[Bagian dokumen]:
========================================================================

Kozier et. al (2004) menjelaskan kerangka pemecahan dilema etik sebagai berikut :
  1. Mengembangkan data dasar
  2. Mengidentifikasi konflik
  3. Membuat tindakan alternatif tentang rangkaian tindakan yang direncanakan dan mempertimbangkan hasil akhir atau konsekuensi tindakan tersebut
  4. Menentukan siapa pengambil keputusan yang tepat
  5. Mendefinisikan kewajiban perawat
  6. Membuat keputusan
PEMECAHAN KASUS DILEMA ETIK
1. Mengembangkan data dasar :
a. Orang yang terlibat : Klien, keluarga klien, dokter, dan perawat
b.Tindakan yang diusulkan : tidak menuruti keinginan klien untuk memberikan penambahan dosis morphin.
c.Maksud dari tindakan tersebut : agar tidak membahayakan diri klien
d.Konsekuensi tindakan yang diusulkan, bila tidak diberikan penambahan dosis morphin, klien dan keluarganya menyalahkan perawat dan apabila keluarga klien kecewa terhadap pelayanan di bangsal mereka bisa menuntut ke rumah sakit.
2. Mengidentifikasi konflik akibat situasi tersebut :
Penderitaan klien dengan kanker payudara yang sudah mengalami metastase mengeluh nyeri yang tidak berkurang dengan dosis morphin yang telah ditetapkan. Klien meminta penambahan dosis pemberian morphin untuk mengurangi keluhan nyerinya. Keluarga mendukung keinginan klien agar terbebas dari keluhan nyeri. Konflik yang terjadi adalah :
a.Penambahan dosis pemberian morphin dapat mempercepat kematian klien.
b.Tidak memenuhi keinginan klien terkait dengan pelanggaran hak klien.
3.Tindakan alternatif tentang rangkaian tindakan yang direncanakan dan konsekuensi tindakan tersebut
a. Tidak menuruti keinginan pasien tentang penambahan dosis obat pengurang nyeri.
Konsekuensi :
1)Tidak mempercepat kematian klien
2)Keluhan nyeri pada klien akan tetap berlangsung
3)Pelanggaran terhadap hak pasien untuk menentukan nasibnya sendiri
4)Keluarga dan pasien cemas dengan situasi tersebut
b. Tidak menuruti keinginan klien, dan perawat membantu untuk manajemen nyeri.

========================================================================

[Daftar data]:
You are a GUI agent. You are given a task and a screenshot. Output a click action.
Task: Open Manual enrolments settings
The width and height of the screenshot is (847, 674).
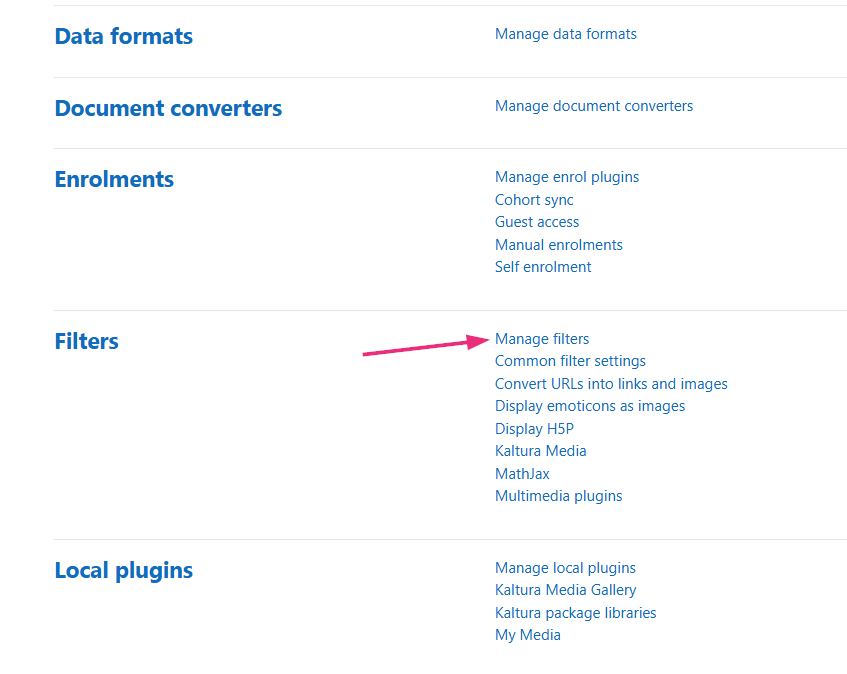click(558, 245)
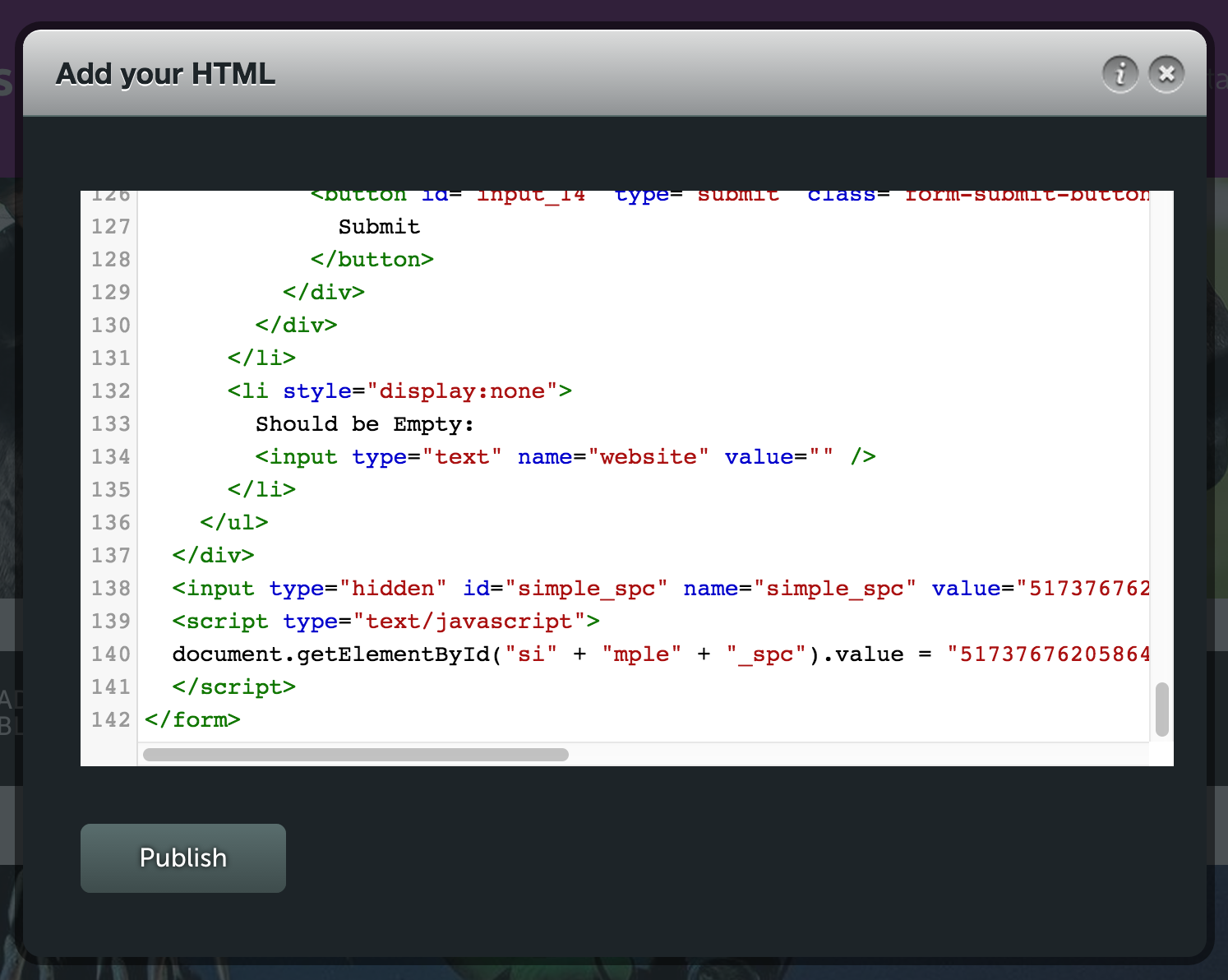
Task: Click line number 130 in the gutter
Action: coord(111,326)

========================================================================

Kutip persis bagian teks tentang pemecahan dilema etik antara "3.Tindakan alternatif tentang" dan "untuk manajemen nyeri.", termasuk kedua batas itu. Daftar data tidak diperlukan untuk mengerjakan tugas ini.

[Jawaban]:
3.Tindakan alternatif tentang rangkaian tindakan yang direncanakan dan konsekuensi tindakan tersebut
a. Tidak menuruti keinginan pasien tentang penambahan dosis obat pengurang nyeri.
Konsekuensi :
1)Tidak mempercepat kematian klien
2)Keluhan nyeri pada klien akan tetap berlangsung
3)Pelanggaran terhadap hak pasien untuk menentukan nasibnya sendiri
4)Keluarga dan pasien cemas dengan situasi tersebut
b. Tidak menuruti keinginan klien, dan perawat membantu untuk manajemen nyeri.